Thursday, August 18, 2011

Stargate SG-1, Season 1, Episode 12

"Fire and Water"
images used above are courtesy of Gateworld and MGM

Overall Rating:  Fair

Waiting thousands of years to learn one, vitally important, bit of information can make a being seem noble, and make an episode epic.  Unless, the time is spent on a backwater planet, literally waiting for the one bit of info to drop out of the sky, or in this case, the stargate.  Then, it can make a being seem dense, and make an episode lame.  Hint: this episode is not epic.

SG-1 makes an early return from an off world mission.  Daniel is missing.  Dead.  O’Neill, Carter, and Teal’c vividly remember Daniel’s last moment before his death, and planetary conditions too hostile to even attempt to retrieve Daniel’s remains.  Yet, … for no justifiable reason, SG-1 members feel that Daniel is alive.  What happened to SG-1, and Daniel?

I think there probably is an algorithm that you can use to figure out if a TV series character is dead or not.  Not having the algorithm, I use a simpler method, one I call, “he dead.”  If it is said no more than twice that a character is dead, then, most likely, “he dead.”  However, the more times a character’s death is mentioned, the more likely that the character is alive.  Daniel’s death is mentioned so many times that if used as the basis for a drinking game, participants would get alcohol poisoning.

Daniel missing, or dead, and SG-1’s memories are scrambled.  Who is the what which is holding Daniel?  The answer is so random, that you will have a moment of wondering whether something messed with your mind, and you may have forgotten parts of the story.

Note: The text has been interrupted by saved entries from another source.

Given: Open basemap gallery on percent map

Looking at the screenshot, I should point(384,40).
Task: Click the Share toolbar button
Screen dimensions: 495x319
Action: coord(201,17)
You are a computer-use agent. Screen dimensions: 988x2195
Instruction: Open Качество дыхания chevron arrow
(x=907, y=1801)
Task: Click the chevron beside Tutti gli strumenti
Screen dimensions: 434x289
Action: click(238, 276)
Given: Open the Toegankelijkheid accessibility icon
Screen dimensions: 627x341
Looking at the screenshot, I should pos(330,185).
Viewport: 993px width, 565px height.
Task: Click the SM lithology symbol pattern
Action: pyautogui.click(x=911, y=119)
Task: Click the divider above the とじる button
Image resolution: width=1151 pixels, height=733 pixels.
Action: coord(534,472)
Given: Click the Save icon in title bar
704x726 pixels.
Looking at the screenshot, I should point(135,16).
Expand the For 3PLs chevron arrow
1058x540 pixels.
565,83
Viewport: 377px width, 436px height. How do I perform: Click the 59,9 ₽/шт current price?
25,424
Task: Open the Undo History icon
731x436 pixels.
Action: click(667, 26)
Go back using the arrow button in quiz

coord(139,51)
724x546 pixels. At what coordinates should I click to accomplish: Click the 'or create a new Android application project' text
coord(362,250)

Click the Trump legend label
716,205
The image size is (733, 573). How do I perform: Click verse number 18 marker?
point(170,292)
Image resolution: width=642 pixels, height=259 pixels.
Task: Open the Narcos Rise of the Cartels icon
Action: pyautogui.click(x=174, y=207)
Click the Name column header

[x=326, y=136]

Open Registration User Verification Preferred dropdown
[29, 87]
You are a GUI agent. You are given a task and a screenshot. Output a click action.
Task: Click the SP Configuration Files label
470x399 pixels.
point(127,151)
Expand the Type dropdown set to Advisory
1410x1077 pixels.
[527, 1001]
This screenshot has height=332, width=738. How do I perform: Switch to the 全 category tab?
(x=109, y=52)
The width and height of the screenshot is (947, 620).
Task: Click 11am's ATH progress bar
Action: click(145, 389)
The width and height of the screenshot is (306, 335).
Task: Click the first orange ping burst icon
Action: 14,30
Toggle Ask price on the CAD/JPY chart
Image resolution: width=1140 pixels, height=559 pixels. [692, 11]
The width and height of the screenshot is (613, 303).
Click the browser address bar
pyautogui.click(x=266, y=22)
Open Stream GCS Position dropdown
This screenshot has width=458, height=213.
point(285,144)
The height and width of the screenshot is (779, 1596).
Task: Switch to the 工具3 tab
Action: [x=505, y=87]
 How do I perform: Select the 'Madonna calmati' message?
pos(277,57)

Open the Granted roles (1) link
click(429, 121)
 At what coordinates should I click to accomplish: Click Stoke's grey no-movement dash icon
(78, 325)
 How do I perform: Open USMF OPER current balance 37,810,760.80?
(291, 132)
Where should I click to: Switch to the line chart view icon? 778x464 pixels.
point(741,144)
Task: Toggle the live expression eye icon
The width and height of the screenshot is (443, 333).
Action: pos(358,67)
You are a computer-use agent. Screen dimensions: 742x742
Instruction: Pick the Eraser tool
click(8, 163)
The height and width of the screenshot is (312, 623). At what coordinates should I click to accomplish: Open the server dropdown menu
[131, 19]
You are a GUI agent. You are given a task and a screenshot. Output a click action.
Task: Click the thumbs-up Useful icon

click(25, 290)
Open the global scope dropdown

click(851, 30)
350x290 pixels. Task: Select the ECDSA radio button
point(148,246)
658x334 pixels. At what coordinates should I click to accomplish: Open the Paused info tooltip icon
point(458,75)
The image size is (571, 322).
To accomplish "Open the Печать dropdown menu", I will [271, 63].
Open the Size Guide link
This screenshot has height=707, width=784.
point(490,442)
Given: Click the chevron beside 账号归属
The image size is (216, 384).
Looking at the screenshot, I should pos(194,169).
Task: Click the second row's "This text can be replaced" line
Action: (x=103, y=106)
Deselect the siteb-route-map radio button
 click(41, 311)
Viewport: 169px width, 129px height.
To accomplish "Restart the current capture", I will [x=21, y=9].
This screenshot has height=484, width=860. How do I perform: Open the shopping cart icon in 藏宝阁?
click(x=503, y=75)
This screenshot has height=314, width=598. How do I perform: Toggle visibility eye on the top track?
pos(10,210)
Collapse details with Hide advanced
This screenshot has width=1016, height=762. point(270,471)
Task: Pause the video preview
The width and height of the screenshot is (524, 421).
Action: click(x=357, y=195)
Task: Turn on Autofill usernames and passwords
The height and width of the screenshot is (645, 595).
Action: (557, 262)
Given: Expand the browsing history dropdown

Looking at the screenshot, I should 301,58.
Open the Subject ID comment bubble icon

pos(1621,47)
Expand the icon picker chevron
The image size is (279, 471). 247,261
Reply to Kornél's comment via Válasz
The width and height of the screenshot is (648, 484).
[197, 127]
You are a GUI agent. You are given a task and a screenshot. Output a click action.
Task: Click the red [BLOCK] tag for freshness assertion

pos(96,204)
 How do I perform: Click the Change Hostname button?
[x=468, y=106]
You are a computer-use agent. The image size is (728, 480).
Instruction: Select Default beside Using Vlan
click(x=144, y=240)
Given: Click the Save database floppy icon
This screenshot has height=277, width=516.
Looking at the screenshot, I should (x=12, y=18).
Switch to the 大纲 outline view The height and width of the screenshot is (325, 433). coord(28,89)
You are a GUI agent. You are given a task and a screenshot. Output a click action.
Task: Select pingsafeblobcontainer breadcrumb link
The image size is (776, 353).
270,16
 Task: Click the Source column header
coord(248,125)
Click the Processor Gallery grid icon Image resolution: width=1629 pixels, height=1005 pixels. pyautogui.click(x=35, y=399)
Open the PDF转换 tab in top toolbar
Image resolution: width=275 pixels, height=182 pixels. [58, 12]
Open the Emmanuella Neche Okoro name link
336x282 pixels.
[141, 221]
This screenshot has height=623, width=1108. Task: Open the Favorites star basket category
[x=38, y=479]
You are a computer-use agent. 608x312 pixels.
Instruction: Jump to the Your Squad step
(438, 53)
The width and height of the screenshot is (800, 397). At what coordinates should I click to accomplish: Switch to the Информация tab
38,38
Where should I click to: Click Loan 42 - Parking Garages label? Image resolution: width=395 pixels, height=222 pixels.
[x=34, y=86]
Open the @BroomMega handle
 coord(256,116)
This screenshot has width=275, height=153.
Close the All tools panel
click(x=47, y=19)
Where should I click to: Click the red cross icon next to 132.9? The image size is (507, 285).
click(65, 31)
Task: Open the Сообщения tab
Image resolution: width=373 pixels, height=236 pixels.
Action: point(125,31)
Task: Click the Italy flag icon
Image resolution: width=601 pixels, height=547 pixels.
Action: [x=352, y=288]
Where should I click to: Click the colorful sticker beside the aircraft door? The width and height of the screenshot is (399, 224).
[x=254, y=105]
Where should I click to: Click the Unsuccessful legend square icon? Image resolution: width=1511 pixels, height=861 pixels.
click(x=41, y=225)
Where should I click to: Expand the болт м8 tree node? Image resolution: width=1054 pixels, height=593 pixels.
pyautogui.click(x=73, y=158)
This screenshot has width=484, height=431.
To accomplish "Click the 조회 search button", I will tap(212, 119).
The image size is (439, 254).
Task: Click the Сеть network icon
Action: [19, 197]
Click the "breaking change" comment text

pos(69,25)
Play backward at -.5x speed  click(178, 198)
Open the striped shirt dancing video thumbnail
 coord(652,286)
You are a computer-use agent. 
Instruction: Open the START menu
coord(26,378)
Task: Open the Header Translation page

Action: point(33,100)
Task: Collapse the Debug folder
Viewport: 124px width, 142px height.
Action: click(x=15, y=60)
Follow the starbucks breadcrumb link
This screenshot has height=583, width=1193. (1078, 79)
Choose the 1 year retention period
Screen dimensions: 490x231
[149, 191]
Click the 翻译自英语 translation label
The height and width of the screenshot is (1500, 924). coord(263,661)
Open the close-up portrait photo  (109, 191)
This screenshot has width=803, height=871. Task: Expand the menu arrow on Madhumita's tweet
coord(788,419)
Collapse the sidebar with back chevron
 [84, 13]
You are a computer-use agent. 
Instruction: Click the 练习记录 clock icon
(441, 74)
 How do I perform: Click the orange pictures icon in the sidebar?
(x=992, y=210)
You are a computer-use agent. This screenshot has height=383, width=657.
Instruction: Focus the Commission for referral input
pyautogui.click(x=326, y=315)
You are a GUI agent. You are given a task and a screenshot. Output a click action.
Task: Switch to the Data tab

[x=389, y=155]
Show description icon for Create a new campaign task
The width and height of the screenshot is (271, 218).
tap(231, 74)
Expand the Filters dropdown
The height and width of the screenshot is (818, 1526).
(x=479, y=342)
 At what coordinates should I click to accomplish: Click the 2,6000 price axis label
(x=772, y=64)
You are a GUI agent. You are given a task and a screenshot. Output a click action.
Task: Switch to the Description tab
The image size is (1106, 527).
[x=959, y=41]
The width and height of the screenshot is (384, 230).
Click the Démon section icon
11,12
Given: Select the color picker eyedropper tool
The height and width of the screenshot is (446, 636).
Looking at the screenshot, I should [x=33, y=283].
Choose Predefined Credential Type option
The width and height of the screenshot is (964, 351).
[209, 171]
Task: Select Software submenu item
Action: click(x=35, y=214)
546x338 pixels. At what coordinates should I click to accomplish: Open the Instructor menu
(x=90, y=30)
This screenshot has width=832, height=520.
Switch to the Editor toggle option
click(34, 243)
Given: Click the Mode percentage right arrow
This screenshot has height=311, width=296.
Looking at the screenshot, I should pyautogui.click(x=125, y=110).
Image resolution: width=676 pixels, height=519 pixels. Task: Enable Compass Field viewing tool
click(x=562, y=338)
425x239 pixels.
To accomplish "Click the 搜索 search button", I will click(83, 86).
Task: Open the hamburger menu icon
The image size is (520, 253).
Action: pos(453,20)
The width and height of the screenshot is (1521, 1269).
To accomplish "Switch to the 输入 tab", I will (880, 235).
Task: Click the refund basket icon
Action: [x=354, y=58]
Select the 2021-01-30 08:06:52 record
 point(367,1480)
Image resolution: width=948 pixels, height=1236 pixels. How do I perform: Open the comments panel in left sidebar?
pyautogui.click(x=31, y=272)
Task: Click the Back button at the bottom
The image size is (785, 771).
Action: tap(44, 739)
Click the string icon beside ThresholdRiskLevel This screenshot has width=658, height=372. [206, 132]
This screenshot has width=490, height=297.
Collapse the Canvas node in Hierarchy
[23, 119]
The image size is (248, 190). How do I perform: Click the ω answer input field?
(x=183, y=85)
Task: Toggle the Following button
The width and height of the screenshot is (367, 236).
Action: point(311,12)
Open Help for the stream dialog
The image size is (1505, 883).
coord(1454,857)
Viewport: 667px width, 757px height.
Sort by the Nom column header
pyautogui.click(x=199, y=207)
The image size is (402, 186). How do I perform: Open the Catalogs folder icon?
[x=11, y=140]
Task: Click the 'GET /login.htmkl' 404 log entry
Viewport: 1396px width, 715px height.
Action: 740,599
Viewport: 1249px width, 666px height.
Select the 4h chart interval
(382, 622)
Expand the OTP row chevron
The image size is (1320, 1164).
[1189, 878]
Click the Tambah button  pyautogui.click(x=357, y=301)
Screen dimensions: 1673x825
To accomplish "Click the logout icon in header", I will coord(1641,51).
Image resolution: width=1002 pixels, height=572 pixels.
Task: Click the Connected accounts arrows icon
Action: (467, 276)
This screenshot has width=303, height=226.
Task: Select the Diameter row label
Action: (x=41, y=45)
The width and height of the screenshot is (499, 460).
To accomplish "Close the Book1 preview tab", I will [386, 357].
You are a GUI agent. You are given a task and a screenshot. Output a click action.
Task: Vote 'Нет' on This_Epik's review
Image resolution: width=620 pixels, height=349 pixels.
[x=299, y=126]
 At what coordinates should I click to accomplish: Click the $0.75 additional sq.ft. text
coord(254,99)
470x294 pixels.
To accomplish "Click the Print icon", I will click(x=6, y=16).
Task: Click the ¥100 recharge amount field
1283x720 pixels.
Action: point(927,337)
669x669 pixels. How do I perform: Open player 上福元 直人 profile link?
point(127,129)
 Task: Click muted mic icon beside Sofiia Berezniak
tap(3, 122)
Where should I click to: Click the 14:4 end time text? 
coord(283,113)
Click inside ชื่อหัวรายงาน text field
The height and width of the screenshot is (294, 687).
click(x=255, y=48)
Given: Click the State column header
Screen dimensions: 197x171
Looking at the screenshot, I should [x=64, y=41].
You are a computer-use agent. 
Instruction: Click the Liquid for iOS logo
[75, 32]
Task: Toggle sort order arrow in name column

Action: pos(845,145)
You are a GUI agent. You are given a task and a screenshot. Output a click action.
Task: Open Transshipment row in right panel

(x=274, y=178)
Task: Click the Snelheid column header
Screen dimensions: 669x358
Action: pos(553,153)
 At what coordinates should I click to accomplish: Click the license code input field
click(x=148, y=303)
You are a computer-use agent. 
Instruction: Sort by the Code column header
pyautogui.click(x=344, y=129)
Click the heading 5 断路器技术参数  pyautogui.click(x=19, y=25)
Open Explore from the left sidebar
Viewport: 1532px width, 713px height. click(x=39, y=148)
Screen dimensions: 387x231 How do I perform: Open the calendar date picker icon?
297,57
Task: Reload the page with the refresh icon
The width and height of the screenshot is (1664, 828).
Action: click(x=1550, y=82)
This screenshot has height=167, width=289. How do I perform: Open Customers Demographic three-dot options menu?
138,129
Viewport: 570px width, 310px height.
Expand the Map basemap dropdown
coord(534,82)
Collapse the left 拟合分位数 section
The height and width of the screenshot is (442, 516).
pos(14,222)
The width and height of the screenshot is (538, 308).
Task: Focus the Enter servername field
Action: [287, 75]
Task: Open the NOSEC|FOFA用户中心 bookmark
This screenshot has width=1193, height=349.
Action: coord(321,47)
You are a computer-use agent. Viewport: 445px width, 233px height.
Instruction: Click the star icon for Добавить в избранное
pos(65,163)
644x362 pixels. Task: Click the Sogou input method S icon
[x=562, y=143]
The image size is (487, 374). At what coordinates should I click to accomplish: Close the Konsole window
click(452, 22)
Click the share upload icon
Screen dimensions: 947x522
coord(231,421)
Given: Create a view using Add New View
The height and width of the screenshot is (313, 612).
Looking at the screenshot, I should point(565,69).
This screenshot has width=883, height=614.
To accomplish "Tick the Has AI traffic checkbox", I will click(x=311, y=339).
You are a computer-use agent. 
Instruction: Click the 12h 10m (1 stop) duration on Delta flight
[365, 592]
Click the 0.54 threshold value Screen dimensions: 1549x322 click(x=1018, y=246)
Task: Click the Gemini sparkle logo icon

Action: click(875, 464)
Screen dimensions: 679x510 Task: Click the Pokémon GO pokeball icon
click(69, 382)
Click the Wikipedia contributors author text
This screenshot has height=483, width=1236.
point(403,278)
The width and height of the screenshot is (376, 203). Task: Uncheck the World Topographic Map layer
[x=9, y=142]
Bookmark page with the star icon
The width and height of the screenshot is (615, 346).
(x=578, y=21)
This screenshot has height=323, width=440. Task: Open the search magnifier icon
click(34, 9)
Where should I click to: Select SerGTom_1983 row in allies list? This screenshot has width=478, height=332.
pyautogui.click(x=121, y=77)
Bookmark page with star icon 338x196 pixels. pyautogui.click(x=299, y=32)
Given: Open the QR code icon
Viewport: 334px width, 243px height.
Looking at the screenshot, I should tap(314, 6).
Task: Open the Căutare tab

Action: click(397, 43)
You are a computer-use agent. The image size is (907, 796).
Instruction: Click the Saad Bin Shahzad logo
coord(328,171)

Bad news/good news: it's the story, not you.

This episode is watchable, however, you will not miss anything if you skip it.  Except Daniel Jackson yelling because that is Michael Shanks' acting choice when Daniel Jackson is profoundly frustrated.  He raises his voice, shouts out words, and the yells are sometimes accompanied by non-obscene gesturing with his hands and arms.  That is only flaw I can remember seeing in Shanks’ performances as Daniel Jackson.

12th episode broadcast.
11th episode in the DVD set.

The episode is not bad.  It is just pointless.  Still, for being just over mid-way through the first season, the ensemble acting is meshing quite well, and a number of the other episodes form a strong foundation for the next nine seasons of the show.